Rival Reliance Jio launched in 2016 with a 4G-only network, which puts it ahead of Vodafone and Idea, which largely rely on 2G and 3G networks.
Reliance Jio has 41 percent of India’s telecom subscribers, while Bharti Airtel has 33 percent. Vodafone Idea’s 218 million subscribers give it an 19 percent share.
Becoming financially sustainable “will be an uphill task” for Vodafone Idea, Subramanian said.
“If Vodafone Idea were to go bust, India would be left with just two major telecom operators,” he said. “This would apparently send negative signals to the global investment community and the perception of the ease of doing business in the country.”
According to Hoare’s calculations, Vodafone Idea generates a quarterly ebitda of just over INR 40 billion and incurs about INR 50 billion in interest and lease fees.
To compete with its bigger rivals, he estimated that the company must spend up to INR 50 billion each quarter improving and expanding its network.

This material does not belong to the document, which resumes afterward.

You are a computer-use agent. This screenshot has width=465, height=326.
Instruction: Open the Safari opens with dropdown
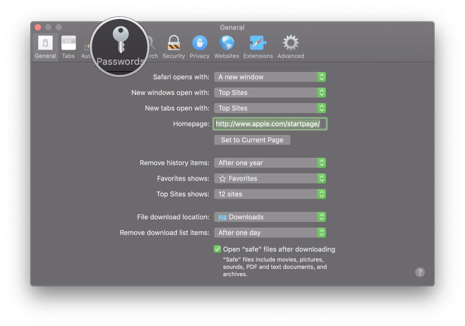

It will also need to buy more radio spectrum.
“So, for shareholders to get anything out of this business, its quarterly ebitda must roughly triple,” Hoare said.
There is a moratorium on Vodafone Idea’s state debts until September 30, 2025. After that, it must repay $3.5 billion in the financial year ending March 31, 2026, and then $5 billion annually until the end of its 2031 financial year, Subramanian said.
“It’s likely the government will convert more of its debt into equity into the company,” he said.